For more complex scenarios, you might aggregate multiple values:

from collections import Counter

def select_majority_vote(records: list[FeatureValueRecord]) -> FeatureValueRecord:
    """Select the most common value (majority vote)."""
    counts = Counter(r.value for r in records)
    most_common_value = counts.most_common(1)[0][0]
    return next(r for r in records if r.value == most_common_value)

Deleting Features

# WARNING: This permanently removes the feature and all its values
ml.delete_feature("Image", "Diagnosis")

Deletion removes: - The feature table - All feature values - All provenance information for this feature

Features in Datasets

Feature values are included when you:

Export a dataset: Feature tables are exported as CSVs in the BDBag
Download a dataset bag: Feature values are loaded into the local SQLite database
Version a dataset: Feature values at that version are preserved via catalog snapshots

This ensures ML workflows have access to the labels and annotations associated with dataset elements.
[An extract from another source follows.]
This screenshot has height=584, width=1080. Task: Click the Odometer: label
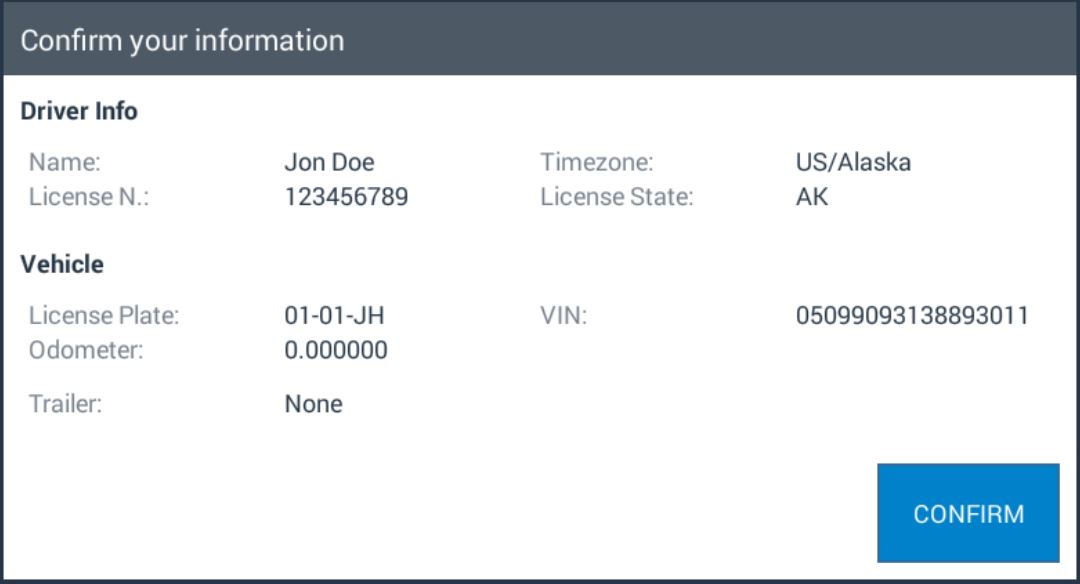coord(86,350)
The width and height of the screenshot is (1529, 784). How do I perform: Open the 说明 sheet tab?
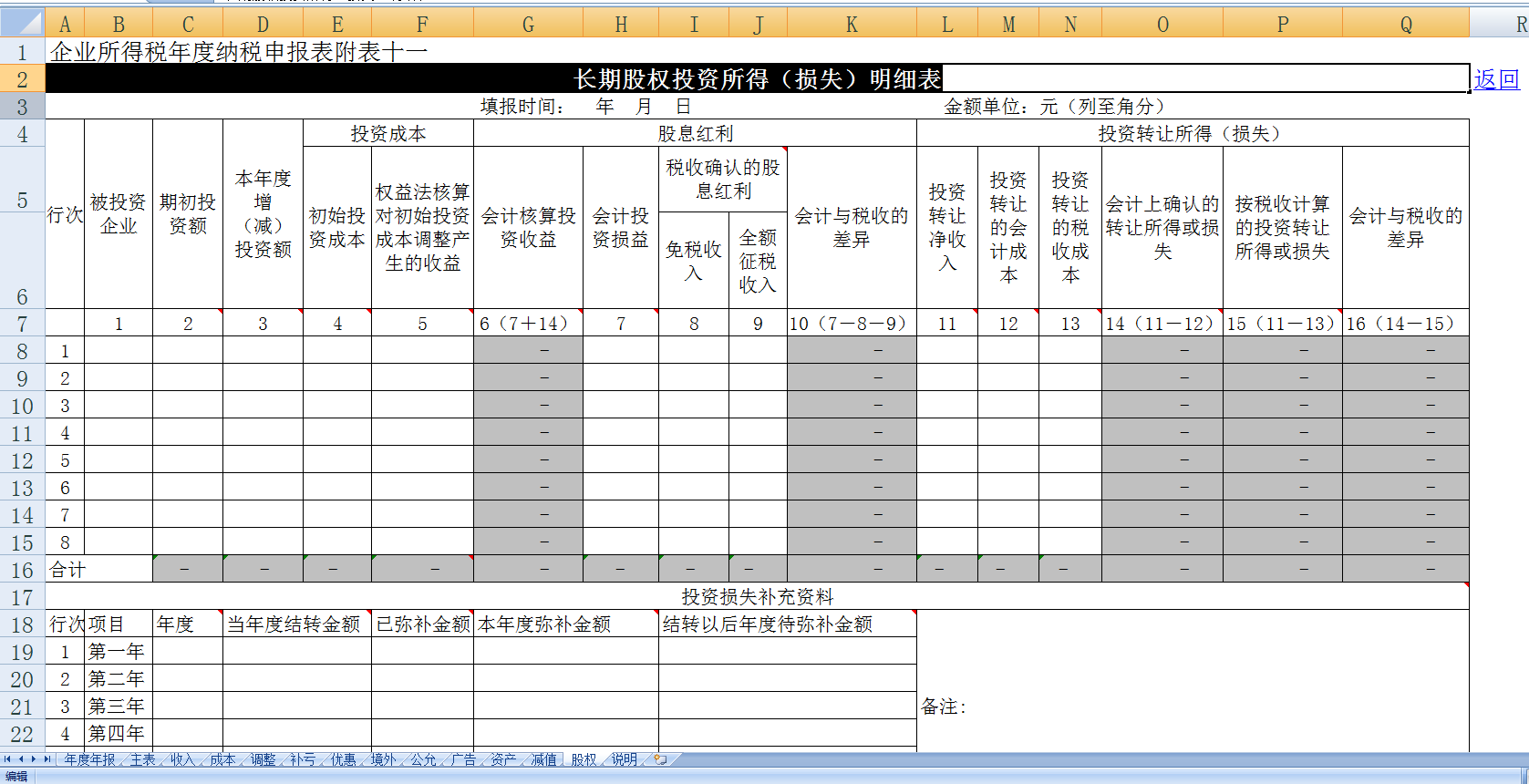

The same query methods work on dataset bags for offline access:

bag = ml.download_dataset_bag(DatasetSpec(rid=dataset_rid, version="1.2.0"))

# fetch_table_features and list_feature_values work on bags
features = bag.fetch_table_features("Image")
values = list(bag.list_feature_values("Image", "Diagnosis",
                                       selector=FeatureRecord.select_newest))

Note that select_by_workflow is not available on dataset bags since it requires live catalog access to look up workflow and execution records.